Crushed wall opened the door to SA’s freedom

The fall of the Berlin Wall has come to symbolise the collapse of international communism and the end of the bipolar world. Perhaps, even more significantly, it signalled the failure of ideology and social engineering to provide workable solutions to the challenges of human societies.

The fall was above all a victory for freedom. The crowds who gathered day after day in Leipzig and in other German cities quietly and peacefully reasserted their right to personal liberty.

The constituent countries of the Soviet empire were able to assert their national independence — and in most cases quickly established constitutional democracies.

At the same time, people throughout the former Soviet empire were able to begin to exercise their right to economic freedom.

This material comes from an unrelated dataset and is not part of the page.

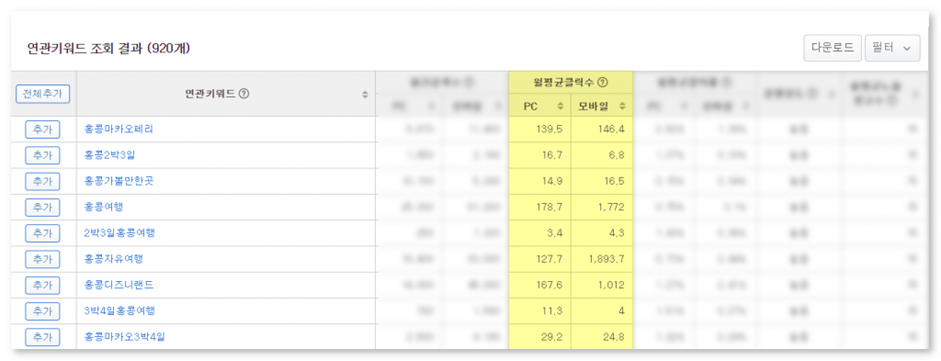The width and height of the screenshot is (941, 361).
Task: Open the 필터 dropdown
Action: pos(892,48)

After decades in the straitjacket of command economies, they were able finally to participate in the newly re-emergent markets.

What factors contributed to these momentous developments? It had become evident to any rational observer that free markets generated much greater wealth and higher standards of living than rigid command economies. Western Europe was demonstrably a better place in which to live than the drab and severely rationed East.

Instead of overtaking Americans in terms of prosperity, as Nikita Kruschev had promised in the late 1950s, Soviet citizens fell further and further behind in the consumer race. Ultimately, the Soviet Union did not have the resources to continue to compete in the arms race against the United States.

As with all collapsing empires, the main cause of the decline was simply that the leadership began to lose faith in the political mythology on which their state had been founded. It had become increasingly obvious to new generations of leaders that communism was not delivering the utopian paradise that had inspired their predecessors.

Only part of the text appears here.